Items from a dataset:
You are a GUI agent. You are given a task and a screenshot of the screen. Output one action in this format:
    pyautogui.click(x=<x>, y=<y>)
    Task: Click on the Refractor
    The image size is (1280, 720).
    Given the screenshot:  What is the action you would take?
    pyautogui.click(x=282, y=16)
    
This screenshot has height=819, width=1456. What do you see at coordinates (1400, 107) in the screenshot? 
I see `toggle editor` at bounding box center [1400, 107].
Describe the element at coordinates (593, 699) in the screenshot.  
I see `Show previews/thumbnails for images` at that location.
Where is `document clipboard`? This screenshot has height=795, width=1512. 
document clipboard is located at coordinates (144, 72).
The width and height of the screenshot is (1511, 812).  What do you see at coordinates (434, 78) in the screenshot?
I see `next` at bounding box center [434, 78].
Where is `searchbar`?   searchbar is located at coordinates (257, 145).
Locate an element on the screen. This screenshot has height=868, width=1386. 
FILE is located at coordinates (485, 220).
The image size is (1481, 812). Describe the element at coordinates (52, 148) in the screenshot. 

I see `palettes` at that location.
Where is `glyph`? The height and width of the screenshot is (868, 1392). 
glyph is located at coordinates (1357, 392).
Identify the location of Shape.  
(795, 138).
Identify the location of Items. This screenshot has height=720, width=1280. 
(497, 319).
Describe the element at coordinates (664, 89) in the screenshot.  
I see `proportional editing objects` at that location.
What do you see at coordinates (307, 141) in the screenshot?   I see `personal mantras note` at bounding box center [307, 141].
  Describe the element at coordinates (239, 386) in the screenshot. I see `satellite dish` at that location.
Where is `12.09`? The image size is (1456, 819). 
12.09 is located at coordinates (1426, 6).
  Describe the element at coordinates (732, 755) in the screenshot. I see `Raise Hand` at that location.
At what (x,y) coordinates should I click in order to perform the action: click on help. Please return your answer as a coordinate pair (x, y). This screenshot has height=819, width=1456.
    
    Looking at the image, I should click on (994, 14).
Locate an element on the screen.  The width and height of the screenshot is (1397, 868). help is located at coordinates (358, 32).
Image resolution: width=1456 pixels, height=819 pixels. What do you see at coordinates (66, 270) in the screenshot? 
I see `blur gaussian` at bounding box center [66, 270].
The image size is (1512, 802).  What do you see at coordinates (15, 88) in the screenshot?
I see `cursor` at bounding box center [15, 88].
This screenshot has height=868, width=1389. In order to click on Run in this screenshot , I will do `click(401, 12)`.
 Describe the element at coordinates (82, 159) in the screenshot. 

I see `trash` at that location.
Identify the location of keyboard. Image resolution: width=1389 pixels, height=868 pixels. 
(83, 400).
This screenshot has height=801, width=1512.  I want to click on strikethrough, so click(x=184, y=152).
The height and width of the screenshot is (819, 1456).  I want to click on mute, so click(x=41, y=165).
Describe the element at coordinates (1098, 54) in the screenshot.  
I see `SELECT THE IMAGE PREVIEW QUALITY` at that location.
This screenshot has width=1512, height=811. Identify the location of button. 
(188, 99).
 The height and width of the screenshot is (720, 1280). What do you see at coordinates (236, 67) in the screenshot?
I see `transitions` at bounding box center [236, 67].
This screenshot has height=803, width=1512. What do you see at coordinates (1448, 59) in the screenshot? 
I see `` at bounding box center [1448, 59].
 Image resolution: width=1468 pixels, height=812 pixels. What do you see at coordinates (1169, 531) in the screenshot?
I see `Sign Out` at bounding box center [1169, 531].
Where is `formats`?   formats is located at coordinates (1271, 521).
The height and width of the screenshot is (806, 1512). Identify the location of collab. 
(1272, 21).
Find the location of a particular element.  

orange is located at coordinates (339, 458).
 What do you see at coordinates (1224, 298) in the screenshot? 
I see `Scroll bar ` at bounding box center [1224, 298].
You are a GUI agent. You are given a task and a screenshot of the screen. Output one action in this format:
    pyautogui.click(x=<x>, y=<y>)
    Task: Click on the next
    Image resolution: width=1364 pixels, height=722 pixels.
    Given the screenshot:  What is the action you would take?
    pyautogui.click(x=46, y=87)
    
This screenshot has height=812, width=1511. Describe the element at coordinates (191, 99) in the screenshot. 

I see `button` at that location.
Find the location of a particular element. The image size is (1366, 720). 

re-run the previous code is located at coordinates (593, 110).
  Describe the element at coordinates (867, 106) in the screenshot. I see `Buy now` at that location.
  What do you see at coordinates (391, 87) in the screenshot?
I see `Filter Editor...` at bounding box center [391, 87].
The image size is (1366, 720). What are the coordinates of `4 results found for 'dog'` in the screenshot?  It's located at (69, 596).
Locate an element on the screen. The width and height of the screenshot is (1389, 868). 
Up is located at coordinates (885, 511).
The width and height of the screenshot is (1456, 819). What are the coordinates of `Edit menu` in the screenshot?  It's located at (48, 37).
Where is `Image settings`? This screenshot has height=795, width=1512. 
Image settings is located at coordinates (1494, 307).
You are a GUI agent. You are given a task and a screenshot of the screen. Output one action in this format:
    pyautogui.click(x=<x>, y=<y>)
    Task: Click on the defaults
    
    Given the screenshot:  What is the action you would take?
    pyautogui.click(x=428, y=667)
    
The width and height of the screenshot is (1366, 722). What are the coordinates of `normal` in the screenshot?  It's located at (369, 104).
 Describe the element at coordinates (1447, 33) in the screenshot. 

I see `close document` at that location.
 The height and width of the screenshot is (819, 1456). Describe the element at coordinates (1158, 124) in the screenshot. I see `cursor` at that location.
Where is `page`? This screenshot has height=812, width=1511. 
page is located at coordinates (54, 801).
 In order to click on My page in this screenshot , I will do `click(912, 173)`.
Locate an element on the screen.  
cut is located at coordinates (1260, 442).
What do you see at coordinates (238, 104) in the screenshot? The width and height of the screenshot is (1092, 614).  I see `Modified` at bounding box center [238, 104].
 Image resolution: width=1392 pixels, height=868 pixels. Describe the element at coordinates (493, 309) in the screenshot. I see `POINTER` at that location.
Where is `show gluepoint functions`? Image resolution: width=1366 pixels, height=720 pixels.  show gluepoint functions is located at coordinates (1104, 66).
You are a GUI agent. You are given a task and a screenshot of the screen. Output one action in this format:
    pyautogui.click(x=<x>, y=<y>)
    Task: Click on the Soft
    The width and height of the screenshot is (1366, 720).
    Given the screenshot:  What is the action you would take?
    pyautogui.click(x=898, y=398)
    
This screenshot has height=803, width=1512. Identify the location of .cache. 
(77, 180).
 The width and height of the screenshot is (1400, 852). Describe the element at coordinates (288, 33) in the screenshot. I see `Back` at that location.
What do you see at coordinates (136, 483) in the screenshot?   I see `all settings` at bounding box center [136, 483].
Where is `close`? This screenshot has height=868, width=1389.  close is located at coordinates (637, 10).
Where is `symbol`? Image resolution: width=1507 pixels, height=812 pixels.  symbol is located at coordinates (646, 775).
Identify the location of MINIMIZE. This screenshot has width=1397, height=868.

▶ **TO BE DONE**
Retype every line of all the records above without changing anything.

▶ **ANSWER TO THE PROBLEM**
You are a GUI agent. You are given a task and a screenshot of the screen. Output one action in this format:
    pyautogui.click(x=<x>, y=<y>)
    Task: Click on the Refractor
    The image size is (1280, 720).
    Given the screenshot:  What is the action you would take?
    pyautogui.click(x=282, y=16)
    
This screenshot has height=819, width=1456. What do you see at coordinates (1400, 107) in the screenshot? 
I see `toggle editor` at bounding box center [1400, 107].
Describe the element at coordinates (593, 699) in the screenshot.  
I see `Show previews/thumbnails for images` at that location.
Where is `document clipboard`? This screenshot has height=795, width=1512. 
document clipboard is located at coordinates (144, 72).
The width and height of the screenshot is (1511, 812).  What do you see at coordinates (434, 78) in the screenshot?
I see `next` at bounding box center [434, 78].
Where is `searchbar`?   searchbar is located at coordinates (257, 145).
Locate an element on the screen. This screenshot has height=868, width=1386. 
FILE is located at coordinates (485, 220).
The image size is (1481, 812). Describe the element at coordinates (52, 148) in the screenshot. 

I see `palettes` at that location.
Where is `glyph`? The height and width of the screenshot is (868, 1392). 
glyph is located at coordinates (1357, 392).
Identify the location of Shape.  
(795, 138).
Identify the location of Items. This screenshot has height=720, width=1280. 
(497, 319).
Describe the element at coordinates (664, 89) in the screenshot.  
I see `proportional editing objects` at that location.
What do you see at coordinates (307, 141) in the screenshot?   I see `personal mantras note` at bounding box center [307, 141].
  Describe the element at coordinates (239, 386) in the screenshot. I see `satellite dish` at that location.
Where is `12.09`? The image size is (1456, 819). 
12.09 is located at coordinates (1426, 6).
  Describe the element at coordinates (732, 755) in the screenshot. I see `Raise Hand` at that location.
At what (x,y) coordinates should I click in order to perform the action: click on help. Please return your answer as a coordinate pair (x, y). This screenshot has height=819, width=1456.
    
    Looking at the image, I should click on (994, 14).
Locate an element on the screen.  The width and height of the screenshot is (1397, 868). help is located at coordinates (358, 32).
Image resolution: width=1456 pixels, height=819 pixels. What do you see at coordinates (66, 270) in the screenshot? 
I see `blur gaussian` at bounding box center [66, 270].
The image size is (1512, 802).  What do you see at coordinates (15, 88) in the screenshot?
I see `cursor` at bounding box center [15, 88].
This screenshot has height=868, width=1389. In order to click on Run in this screenshot , I will do `click(401, 12)`.
 Describe the element at coordinates (82, 159) in the screenshot. 

I see `trash` at that location.
Identify the location of keyboard. Image resolution: width=1389 pixels, height=868 pixels. 
(83, 400).
This screenshot has height=801, width=1512.  I want to click on strikethrough, so click(x=184, y=152).
The height and width of the screenshot is (819, 1456).  I want to click on mute, so click(x=41, y=165).
Describe the element at coordinates (1098, 54) in the screenshot.  
I see `SELECT THE IMAGE PREVIEW QUALITY` at that location.
This screenshot has width=1512, height=811. Identify the location of button. 
(188, 99).
 The height and width of the screenshot is (720, 1280). What do you see at coordinates (236, 67) in the screenshot?
I see `transitions` at bounding box center [236, 67].
This screenshot has height=803, width=1512. What do you see at coordinates (1448, 59) in the screenshot? 
I see `` at bounding box center [1448, 59].
 Image resolution: width=1468 pixels, height=812 pixels. What do you see at coordinates (1169, 531) in the screenshot?
I see `Sign Out` at bounding box center [1169, 531].
Where is `formats`?   formats is located at coordinates (1271, 521).
The height and width of the screenshot is (806, 1512). Identify the location of collab. 
(1272, 21).
Find the location of a particular element.  

orange is located at coordinates (339, 458).
 What do you see at coordinates (1224, 298) in the screenshot? 
I see `Scroll bar ` at bounding box center [1224, 298].
You are a GUI agent. You are given a task and a screenshot of the screen. Output one action in this format:
    pyautogui.click(x=<x>, y=<y>)
    Task: Click on the next
    Image resolution: width=1364 pixels, height=722 pixels.
    Given the screenshot:  What is the action you would take?
    pyautogui.click(x=46, y=87)
    
This screenshot has height=812, width=1511. Describe the element at coordinates (191, 99) in the screenshot. 

I see `button` at that location.
Find the location of a particular element. The image size is (1366, 720). 

re-run the previous code is located at coordinates (593, 110).
  Describe the element at coordinates (867, 106) in the screenshot. I see `Buy now` at that location.
  What do you see at coordinates (391, 87) in the screenshot?
I see `Filter Editor...` at bounding box center [391, 87].
The image size is (1366, 720). What are the coordinates of `4 results found for 'dog'` in the screenshot?  It's located at (69, 596).
Locate an element on the screen. The width and height of the screenshot is (1389, 868). 
Up is located at coordinates (885, 511).
The width and height of the screenshot is (1456, 819). What are the coordinates of `Edit menu` in the screenshot?  It's located at (48, 37).
Where is `Image settings`? This screenshot has height=795, width=1512. 
Image settings is located at coordinates (1494, 307).
You are a GUI agent. You are given a task and a screenshot of the screen. Output one action in this format:
    pyautogui.click(x=<x>, y=<y>)
    Task: Click on the defaults
    
    Given the screenshot:  What is the action you would take?
    pyautogui.click(x=428, y=667)
    
The width and height of the screenshot is (1366, 722). What are the coordinates of `normal` in the screenshot?  It's located at (369, 104).
 Describe the element at coordinates (1447, 33) in the screenshot. 

I see `close document` at that location.
 The height and width of the screenshot is (819, 1456). Describe the element at coordinates (1158, 124) in the screenshot. I see `cursor` at that location.
Where is `page`? This screenshot has height=812, width=1511. 
page is located at coordinates (54, 801).
 In order to click on My page in this screenshot , I will do `click(912, 173)`.
Locate an element on the screen.  
cut is located at coordinates (1260, 442).
What do you see at coordinates (238, 104) in the screenshot? The width and height of the screenshot is (1092, 614).  I see `Modified` at bounding box center [238, 104].
 Image resolution: width=1392 pixels, height=868 pixels. Describe the element at coordinates (493, 309) in the screenshot. I see `POINTER` at that location.
Where is `show gluepoint functions`? Image resolution: width=1366 pixels, height=720 pixels.  show gluepoint functions is located at coordinates (1104, 66).
You are a GUI agent. You are given a task and a screenshot of the screen. Output one action in this format:
    pyautogui.click(x=<x>, y=<y>)
    Task: Click on the Soft
    The width and height of the screenshot is (1366, 720).
    Given the screenshot:  What is the action you would take?
    pyautogui.click(x=898, y=398)
    
This screenshot has height=803, width=1512. Identify the location of .cache. 
(77, 180).
 The width and height of the screenshot is (1400, 852). Describe the element at coordinates (288, 33) in the screenshot. I see `Back` at that location.
What do you see at coordinates (136, 483) in the screenshot?   I see `all settings` at bounding box center [136, 483].
Where is `close`? This screenshot has height=868, width=1389.  close is located at coordinates (637, 10).
Where is `symbol`? Image resolution: width=1507 pixels, height=812 pixels.  symbol is located at coordinates (646, 775).
Identify the location of MINIMIZE. This screenshot has width=1397, height=868.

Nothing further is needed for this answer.